**Assignment**
The response must reproduce every record in full.

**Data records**
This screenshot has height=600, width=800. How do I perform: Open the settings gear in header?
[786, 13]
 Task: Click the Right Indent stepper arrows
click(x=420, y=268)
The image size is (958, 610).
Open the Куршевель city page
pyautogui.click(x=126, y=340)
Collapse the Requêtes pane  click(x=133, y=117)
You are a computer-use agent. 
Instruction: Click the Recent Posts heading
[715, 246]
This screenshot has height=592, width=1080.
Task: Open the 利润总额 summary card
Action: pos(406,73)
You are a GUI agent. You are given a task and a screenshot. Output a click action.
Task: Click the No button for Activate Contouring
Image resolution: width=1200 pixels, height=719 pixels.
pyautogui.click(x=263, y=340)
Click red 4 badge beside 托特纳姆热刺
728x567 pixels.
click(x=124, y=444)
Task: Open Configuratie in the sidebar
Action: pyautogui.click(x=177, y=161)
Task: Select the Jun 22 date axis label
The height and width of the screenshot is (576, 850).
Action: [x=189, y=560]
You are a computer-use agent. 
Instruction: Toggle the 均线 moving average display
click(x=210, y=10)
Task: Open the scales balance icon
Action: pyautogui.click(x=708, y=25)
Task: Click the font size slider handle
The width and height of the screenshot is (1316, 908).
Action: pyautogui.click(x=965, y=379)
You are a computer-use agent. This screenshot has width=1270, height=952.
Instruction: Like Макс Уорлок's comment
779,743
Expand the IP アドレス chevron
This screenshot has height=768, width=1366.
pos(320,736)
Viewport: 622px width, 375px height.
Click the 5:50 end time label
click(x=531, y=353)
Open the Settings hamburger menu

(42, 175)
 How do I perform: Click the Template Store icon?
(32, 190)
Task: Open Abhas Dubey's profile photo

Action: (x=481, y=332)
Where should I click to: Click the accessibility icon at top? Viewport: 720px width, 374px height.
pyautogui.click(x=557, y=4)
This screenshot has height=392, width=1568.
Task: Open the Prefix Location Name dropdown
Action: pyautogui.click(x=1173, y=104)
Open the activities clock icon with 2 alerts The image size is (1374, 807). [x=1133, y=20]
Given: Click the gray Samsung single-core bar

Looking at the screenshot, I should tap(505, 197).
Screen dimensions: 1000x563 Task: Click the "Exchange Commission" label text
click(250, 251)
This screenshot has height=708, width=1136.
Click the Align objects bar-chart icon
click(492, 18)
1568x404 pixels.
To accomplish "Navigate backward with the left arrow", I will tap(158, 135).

**Output**
This screenshot has height=600, width=800. How do I perform: Open the settings gear in header?
[786, 13]
 Task: Click the Right Indent stepper arrows
click(x=420, y=268)
The image size is (958, 610).
Open the Куршевель city page
pyautogui.click(x=126, y=340)
Collapse the Requêtes pane  click(x=133, y=117)
You are a computer-use agent. 
Instruction: Click the Recent Posts heading
[715, 246]
This screenshot has height=592, width=1080.
Task: Open the 利润总额 summary card
Action: pos(406,73)
You are a GUI agent. You are given a task and a screenshot. Output a click action.
Task: Click the No button for Activate Contouring
Image resolution: width=1200 pixels, height=719 pixels.
pyautogui.click(x=263, y=340)
Click red 4 badge beside 托特纳姆热刺
728x567 pixels.
click(x=124, y=444)
Task: Open Configuratie in the sidebar
Action: pyautogui.click(x=177, y=161)
Task: Select the Jun 22 date axis label
The height and width of the screenshot is (576, 850).
Action: [x=189, y=560]
You are a computer-use agent. 
Instruction: Toggle the 均线 moving average display
click(x=210, y=10)
Task: Open the scales balance icon
Action: pyautogui.click(x=708, y=25)
Task: Click the font size slider handle
The width and height of the screenshot is (1316, 908).
Action: pyautogui.click(x=965, y=379)
You are a computer-use agent. This screenshot has width=1270, height=952.
Instruction: Like Макс Уорлок's comment
779,743
Expand the IP アドレス chevron
This screenshot has height=768, width=1366.
pos(320,736)
Viewport: 622px width, 375px height.
Click the 5:50 end time label
click(x=531, y=353)
Open the Settings hamburger menu

(42, 175)
 How do I perform: Click the Template Store icon?
(32, 190)
Task: Open Abhas Dubey's profile photo

Action: (x=481, y=332)
Where should I click to: Click the accessibility icon at top? Viewport: 720px width, 374px height.
pyautogui.click(x=557, y=4)
This screenshot has height=392, width=1568.
Task: Open the Prefix Location Name dropdown
Action: pyautogui.click(x=1173, y=104)
Open the activities clock icon with 2 alerts The image size is (1374, 807). [x=1133, y=20]
Given: Click the gray Samsung single-core bar

Looking at the screenshot, I should tap(505, 197).
Screen dimensions: 1000x563 Task: Click the "Exchange Commission" label text
click(250, 251)
This screenshot has height=708, width=1136.
Click the Align objects bar-chart icon
click(492, 18)
1568x404 pixels.
To accomplish "Navigate backward with the left arrow", I will tap(158, 135).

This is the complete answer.